Activity list
- A) According to the article on Tagged becoming profitable, how many new users per day is Tagged now adding?
- B) Reproduce the part of the article on Tagged becoming profitable that runs between "Silicon Valley based" and "a large view.", inclusive.
- C) Carry on the article on Tagged becoming profitable from the point where it stops.
[[ Quoted passage, beginning ]]
Tagged Turns Profitable – May Be Fastest Growing Social Network

Silicon Valley based Tagged was a young-teen focused social network that, like Piczo, focused on security of its users first. It is part of a vague second-tier of social networks that assemble under the MySpace/Facebook giants and includes Hi5 (which is fast becoming a first tier player), Bebo, Piczo, Orkut and Friendster. They’ve raised two rounds of financing – $1.5 from angel investors in September 2005, and $7 million from Mayfield three months later.

Co-founder and CEO Greg Tseng told me today that the company has reached profitability on $600,000 in monthly revenues, and that user growth has spiked to 350,000 new users per day. That’s well ahead of MySpace, which is currently growing by 250,000 – 300,000 users per day.

Comscore shows Tagged spiking nicely compared to the copetitors (the last time we compared the networks was September 2005). Click the image for a large view.

There are at least a couple of reasons for the growth. In October 2006 Tagged went from an under-18 site, to allowing users of any age to join. Tagged still has tight security in place for users under 18. For example, profiles for 13 and 14 year olds cannot be viewed by the public or registered users over 16, and profiles for 15-16 year olds are private to non users and users over 18. Older users can still add these youngsters as friends, but they must know their email address or last name to request the friendship, and the younger user must also accept them.
[[ Quoted passage, end ]]
[[ Listed entries, beginning ]]
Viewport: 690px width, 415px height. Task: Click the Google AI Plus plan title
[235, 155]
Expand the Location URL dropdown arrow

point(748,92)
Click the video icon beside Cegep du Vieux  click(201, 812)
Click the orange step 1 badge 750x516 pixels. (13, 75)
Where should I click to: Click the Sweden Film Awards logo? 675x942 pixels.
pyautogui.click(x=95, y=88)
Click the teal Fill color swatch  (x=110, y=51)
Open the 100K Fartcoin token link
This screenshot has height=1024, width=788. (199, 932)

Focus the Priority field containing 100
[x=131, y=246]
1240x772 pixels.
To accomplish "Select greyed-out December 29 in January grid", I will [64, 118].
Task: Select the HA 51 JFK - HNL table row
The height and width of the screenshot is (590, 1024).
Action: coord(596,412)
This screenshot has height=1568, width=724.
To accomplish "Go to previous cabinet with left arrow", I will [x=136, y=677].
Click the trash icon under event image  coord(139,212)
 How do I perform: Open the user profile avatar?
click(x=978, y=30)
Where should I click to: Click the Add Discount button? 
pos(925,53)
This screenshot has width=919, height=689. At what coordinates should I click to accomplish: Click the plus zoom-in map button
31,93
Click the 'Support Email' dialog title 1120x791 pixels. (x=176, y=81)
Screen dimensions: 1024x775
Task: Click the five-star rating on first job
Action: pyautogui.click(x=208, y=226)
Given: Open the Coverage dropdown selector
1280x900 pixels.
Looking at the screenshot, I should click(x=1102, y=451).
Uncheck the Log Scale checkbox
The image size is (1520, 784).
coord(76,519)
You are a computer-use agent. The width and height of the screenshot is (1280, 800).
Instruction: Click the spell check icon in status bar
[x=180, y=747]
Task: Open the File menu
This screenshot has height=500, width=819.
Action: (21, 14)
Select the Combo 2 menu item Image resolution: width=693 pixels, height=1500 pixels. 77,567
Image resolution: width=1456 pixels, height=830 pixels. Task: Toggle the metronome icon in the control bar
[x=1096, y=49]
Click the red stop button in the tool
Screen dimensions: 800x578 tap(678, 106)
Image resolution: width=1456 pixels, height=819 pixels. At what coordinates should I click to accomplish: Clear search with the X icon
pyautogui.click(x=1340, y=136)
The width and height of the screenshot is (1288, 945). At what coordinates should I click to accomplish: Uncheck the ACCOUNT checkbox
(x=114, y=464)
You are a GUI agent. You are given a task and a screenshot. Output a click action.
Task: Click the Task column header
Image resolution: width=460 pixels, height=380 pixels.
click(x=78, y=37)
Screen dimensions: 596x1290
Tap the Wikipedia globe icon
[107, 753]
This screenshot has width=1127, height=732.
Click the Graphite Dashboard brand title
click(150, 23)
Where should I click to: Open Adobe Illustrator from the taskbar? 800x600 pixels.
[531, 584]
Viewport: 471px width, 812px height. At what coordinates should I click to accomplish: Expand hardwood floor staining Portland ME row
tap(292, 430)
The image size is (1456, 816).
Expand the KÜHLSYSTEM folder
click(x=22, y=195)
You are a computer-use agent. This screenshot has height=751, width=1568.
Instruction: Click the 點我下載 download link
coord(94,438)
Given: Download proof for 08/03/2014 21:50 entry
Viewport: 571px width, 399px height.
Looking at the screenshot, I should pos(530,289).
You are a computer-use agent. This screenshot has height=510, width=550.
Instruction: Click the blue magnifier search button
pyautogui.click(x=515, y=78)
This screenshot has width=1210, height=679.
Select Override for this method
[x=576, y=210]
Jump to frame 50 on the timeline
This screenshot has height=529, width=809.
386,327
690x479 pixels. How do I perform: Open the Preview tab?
[[ Listed entries, end ]]
Responses for each task
- A) 350,000 new users per day.

- B)
Silicon Valley based Tagged was a young-teen focused social network that, like Piczo, focused on security of its users first. It is part of a vague second-tier of social networks that assemble under the MySpace/Facebook giants and includes Hi5 (which is fast becoming a first tier player), Bebo, Piczo, Orkut and Friendster. They’ve raised two rounds of financing – $1.5 from angel investors in September 2005, and $7 million from Mayfield three months later.

Co-founder and CEO Greg Tseng told me today that the company has reached profitability on $600,000 in monthly revenues, and that user growth has spiked to 350,000 new users per day. That’s well ahead of MySpace, which is currently growing by 250,000 – 300,000 users per day.

Comscore shows Tagged spiking nicely compared to the copetitors (the last time we compared the networks was September 2005). Click the image for a large view.

- C)
Tagged is also very aggressive with signing up new users. At registration users are strongly encouraged to invite their entire address book as friends. It’s a highly viral, albeit controversial, way to quickly add lots of new users.

Lots of these new users are sticking around, too. Tseng says that half of their 40 million users are active and have signed in over the last month. Tagged is now generating 1 billion monthly page views (about half of what MySpace does in a day).

Tagged is getting serious about revenue growth. The $600k/month they currently generate comes mostly from a search deal with Ask.com and low CPM display ads. The Ask.com partnership may be on the rocks, however. Tseng says the deal is “not performing.”